--- Begin Records provided ---
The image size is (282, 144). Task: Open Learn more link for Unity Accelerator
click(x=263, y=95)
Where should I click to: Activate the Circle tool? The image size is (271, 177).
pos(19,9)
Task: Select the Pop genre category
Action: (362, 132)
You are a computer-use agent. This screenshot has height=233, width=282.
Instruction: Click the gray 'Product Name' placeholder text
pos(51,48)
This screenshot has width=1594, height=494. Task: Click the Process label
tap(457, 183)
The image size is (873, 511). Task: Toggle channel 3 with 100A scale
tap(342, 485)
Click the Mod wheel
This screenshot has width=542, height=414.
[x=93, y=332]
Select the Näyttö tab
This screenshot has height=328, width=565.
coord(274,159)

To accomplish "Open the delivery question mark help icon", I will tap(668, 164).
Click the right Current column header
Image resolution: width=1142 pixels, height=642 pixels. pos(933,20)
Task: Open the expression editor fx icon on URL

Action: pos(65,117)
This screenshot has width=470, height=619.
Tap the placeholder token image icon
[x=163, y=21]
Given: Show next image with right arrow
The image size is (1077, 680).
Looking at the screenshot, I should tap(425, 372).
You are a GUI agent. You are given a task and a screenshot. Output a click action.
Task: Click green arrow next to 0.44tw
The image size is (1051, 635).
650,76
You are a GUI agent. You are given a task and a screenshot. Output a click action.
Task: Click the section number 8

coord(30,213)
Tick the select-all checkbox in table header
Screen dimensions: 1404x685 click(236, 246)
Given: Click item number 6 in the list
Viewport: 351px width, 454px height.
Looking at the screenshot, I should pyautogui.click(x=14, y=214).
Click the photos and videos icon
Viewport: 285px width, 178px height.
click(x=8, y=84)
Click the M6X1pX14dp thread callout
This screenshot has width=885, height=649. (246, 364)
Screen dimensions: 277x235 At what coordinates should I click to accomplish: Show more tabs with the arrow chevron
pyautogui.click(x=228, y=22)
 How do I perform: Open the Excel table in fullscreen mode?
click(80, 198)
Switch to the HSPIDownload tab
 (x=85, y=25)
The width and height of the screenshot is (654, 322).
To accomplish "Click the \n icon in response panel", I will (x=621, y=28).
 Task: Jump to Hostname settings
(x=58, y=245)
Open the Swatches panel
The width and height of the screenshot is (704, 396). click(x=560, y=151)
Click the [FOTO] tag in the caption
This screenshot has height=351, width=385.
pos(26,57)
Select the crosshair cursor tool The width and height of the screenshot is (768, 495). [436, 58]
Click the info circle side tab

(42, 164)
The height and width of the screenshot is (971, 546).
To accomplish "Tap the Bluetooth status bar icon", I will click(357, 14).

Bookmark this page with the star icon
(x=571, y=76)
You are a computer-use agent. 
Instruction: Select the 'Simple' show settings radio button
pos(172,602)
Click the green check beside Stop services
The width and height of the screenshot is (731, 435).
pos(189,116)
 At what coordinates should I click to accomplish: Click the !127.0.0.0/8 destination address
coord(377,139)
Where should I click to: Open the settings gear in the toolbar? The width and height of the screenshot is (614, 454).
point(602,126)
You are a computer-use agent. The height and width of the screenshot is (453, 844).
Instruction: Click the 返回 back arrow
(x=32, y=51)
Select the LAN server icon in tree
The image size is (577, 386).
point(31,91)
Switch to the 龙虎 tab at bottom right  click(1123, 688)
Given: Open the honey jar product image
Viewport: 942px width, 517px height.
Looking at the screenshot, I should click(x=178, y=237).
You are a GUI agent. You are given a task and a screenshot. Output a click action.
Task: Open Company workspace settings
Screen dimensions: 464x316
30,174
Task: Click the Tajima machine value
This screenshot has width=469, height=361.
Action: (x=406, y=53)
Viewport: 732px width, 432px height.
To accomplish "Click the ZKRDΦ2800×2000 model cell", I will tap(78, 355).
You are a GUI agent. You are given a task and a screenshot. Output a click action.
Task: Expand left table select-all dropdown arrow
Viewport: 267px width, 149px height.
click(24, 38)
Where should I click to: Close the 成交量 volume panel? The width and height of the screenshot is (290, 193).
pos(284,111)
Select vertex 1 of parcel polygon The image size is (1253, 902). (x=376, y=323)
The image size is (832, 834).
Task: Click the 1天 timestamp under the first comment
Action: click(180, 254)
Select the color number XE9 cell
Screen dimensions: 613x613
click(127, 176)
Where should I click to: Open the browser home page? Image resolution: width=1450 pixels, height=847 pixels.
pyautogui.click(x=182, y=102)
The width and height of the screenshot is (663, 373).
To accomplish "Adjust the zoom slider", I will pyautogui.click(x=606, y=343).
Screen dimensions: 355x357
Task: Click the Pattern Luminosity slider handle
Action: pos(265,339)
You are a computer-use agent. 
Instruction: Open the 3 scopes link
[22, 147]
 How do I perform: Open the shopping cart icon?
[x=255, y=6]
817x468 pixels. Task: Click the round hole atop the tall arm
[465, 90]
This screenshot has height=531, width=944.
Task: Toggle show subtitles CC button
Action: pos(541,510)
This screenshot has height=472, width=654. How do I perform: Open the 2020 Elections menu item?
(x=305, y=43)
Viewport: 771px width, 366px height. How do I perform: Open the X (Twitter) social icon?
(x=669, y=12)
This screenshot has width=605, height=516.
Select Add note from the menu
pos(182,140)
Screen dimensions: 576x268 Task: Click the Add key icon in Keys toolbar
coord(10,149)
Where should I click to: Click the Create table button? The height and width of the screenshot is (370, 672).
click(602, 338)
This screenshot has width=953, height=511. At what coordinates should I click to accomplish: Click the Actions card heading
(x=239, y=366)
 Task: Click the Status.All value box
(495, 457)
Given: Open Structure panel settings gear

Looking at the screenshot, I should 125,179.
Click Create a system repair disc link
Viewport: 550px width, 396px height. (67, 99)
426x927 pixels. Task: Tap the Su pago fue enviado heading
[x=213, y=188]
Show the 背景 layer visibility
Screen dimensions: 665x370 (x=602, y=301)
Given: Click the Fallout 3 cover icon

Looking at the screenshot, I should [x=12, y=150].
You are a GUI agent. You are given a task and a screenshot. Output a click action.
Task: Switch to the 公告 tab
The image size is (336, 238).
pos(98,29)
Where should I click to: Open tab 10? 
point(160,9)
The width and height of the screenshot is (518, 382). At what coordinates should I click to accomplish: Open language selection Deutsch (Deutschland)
--- End Records provided ---
= What is being asked =
Reproduce all of the rows above, substituting "desktop agent" for every occurrence of "GUI agent" and changing nothing else.

= Task answer =
The image size is (282, 144). Task: Open Learn more link for Unity Accelerator
click(x=263, y=95)
Where should I click to: Activate the Circle tool? The image size is (271, 177).
pos(19,9)
Task: Select the Pop genre category
Action: (362, 132)
You are a computer-use agent. This screenshot has height=233, width=282.
Instruction: Click the gray 'Product Name' placeholder text
pos(51,48)
This screenshot has width=1594, height=494. Task: Click the Process label
tap(457, 183)
The image size is (873, 511). Task: Toggle channel 3 with 100A scale
tap(342, 485)
Click the Mod wheel
This screenshot has width=542, height=414.
[x=93, y=332]
Select the Näyttö tab
This screenshot has height=328, width=565.
coord(274,159)

To accomplish "Open the delivery question mark help icon", I will tap(668, 164).
Click the right Current column header
Image resolution: width=1142 pixels, height=642 pixels. pos(933,20)
Task: Open the expression editor fx icon on URL

Action: pos(65,117)
This screenshot has width=470, height=619.
Tap the placeholder token image icon
[x=163, y=21]
Given: Show next image with right arrow
The image size is (1077, 680).
Looking at the screenshot, I should tap(425, 372).
You are a desktop agent. You are given a task and a screenshot. Output a click action.
Task: Click green arrow next to 0.44tw
The image size is (1051, 635).
650,76
You are a desktop agent. You are given a task and a screenshot. Output a click action.
Task: Click the section number 8

coord(30,213)
Tick the select-all checkbox in table header
Screen dimensions: 1404x685 click(236, 246)
Given: Click item number 6 in the list
Viewport: 351px width, 454px height.
Looking at the screenshot, I should pyautogui.click(x=14, y=214).
Click the photos and videos icon
Viewport: 285px width, 178px height.
click(x=8, y=84)
Click the M6X1pX14dp thread callout
This screenshot has width=885, height=649. (246, 364)
Screen dimensions: 277x235 At what coordinates should I click to accomplish: Show more tabs with the arrow chevron
pyautogui.click(x=228, y=22)
 How do I perform: Open the Excel table in fullscreen mode?
click(80, 198)
Switch to the HSPIDownload tab
 (x=85, y=25)
The width and height of the screenshot is (654, 322).
To accomplish "Click the \n icon in response panel", I will (x=621, y=28).
 Task: Jump to Hostname settings
(x=58, y=245)
Open the Swatches panel
The width and height of the screenshot is (704, 396). click(x=560, y=151)
Click the [FOTO] tag in the caption
This screenshot has height=351, width=385.
pos(26,57)
Select the crosshair cursor tool The width and height of the screenshot is (768, 495). [436, 58]
Click the info circle side tab

(42, 164)
The height and width of the screenshot is (971, 546).
To accomplish "Tap the Bluetooth status bar icon", I will click(357, 14).

Bookmark this page with the star icon
(x=571, y=76)
You are a computer-use agent. 
Instruction: Select the 'Simple' show settings radio button
pos(172,602)
Click the green check beside Stop services
The width and height of the screenshot is (731, 435).
pos(189,116)
 At what coordinates should I click to accomplish: Click the !127.0.0.0/8 destination address
coord(377,139)
Where should I click to: Open the settings gear in the toolbar? The width and height of the screenshot is (614, 454).
point(602,126)
You are a computer-use agent. The height and width of the screenshot is (453, 844).
Instruction: Click the 返回 back arrow
(x=32, y=51)
Select the LAN server icon in tree
The image size is (577, 386).
point(31,91)
Switch to the 龙虎 tab at bottom right  click(1123, 688)
Given: Open the honey jar product image
Viewport: 942px width, 517px height.
Looking at the screenshot, I should click(x=178, y=237).
You are a desktop agent. You are given a task and a screenshot. Output a click action.
Task: Open Company workspace settings
Screen dimensions: 464x316
30,174
Task: Click the Tajima machine value
This screenshot has width=469, height=361.
Action: (x=406, y=53)
Viewport: 732px width, 432px height.
To accomplish "Click the ZKRDΦ2800×2000 model cell", I will tap(78, 355).
You are a desktop agent. You are given a task and a screenshot. Output a click action.
Task: Expand left table select-all dropdown arrow
Viewport: 267px width, 149px height.
click(24, 38)
Where should I click to: Close the 成交量 volume panel? The width and height of the screenshot is (290, 193).
pos(284,111)
Select vertex 1 of parcel polygon The image size is (1253, 902). (x=376, y=323)
The image size is (832, 834).
Task: Click the 1天 timestamp under the first comment
Action: click(180, 254)
Select the color number XE9 cell
Screen dimensions: 613x613
click(127, 176)
Where should I click to: Open the browser home page? Image resolution: width=1450 pixels, height=847 pixels.
pyautogui.click(x=182, y=102)
The width and height of the screenshot is (663, 373).
To accomplish "Adjust the zoom slider", I will pyautogui.click(x=606, y=343).
Screen dimensions: 355x357
Task: Click the Pattern Luminosity slider handle
Action: pos(265,339)
You are a computer-use agent. 
Instruction: Open the 3 scopes link
[22, 147]
 How do I perform: Open the shopping cart icon?
[x=255, y=6]
817x468 pixels. Task: Click the round hole atop the tall arm
[465, 90]
This screenshot has height=531, width=944.
Task: Toggle show subtitles CC button
Action: pos(541,510)
This screenshot has height=472, width=654. How do I perform: Open the 2020 Elections menu item?
(x=305, y=43)
Viewport: 771px width, 366px height. How do I perform: Open the X (Twitter) social icon?
(x=669, y=12)
This screenshot has width=605, height=516.
Select Add note from the menu
pos(182,140)
Screen dimensions: 576x268 Task: Click the Add key icon in Keys toolbar
coord(10,149)
Where should I click to: Click the Create table button? The height and width of the screenshot is (370, 672).
click(602, 338)
This screenshot has width=953, height=511. At what coordinates should I click to accomplish: Click the Actions card heading
(x=239, y=366)
 Task: Click the Status.All value box
(495, 457)
Given: Open Structure panel settings gear

Looking at the screenshot, I should 125,179.
Click Create a system repair disc link
Viewport: 550px width, 396px height. (67, 99)
426x927 pixels. Task: Tap the Su pago fue enviado heading
[x=213, y=188]
Show the 背景 layer visibility
Screen dimensions: 665x370 (x=602, y=301)
Given: Click the Fallout 3 cover icon

Looking at the screenshot, I should [x=12, y=150].
You are a desktop agent. You are given a task and a screenshot. Output a click action.
Task: Switch to the 公告 tab
The image size is (336, 238).
pos(98,29)
Where should I click to: Open tab 10? 
point(160,9)
The width and height of the screenshot is (518, 382). At what coordinates should I click to accomplish: Open language selection Deutsch (Deutschland)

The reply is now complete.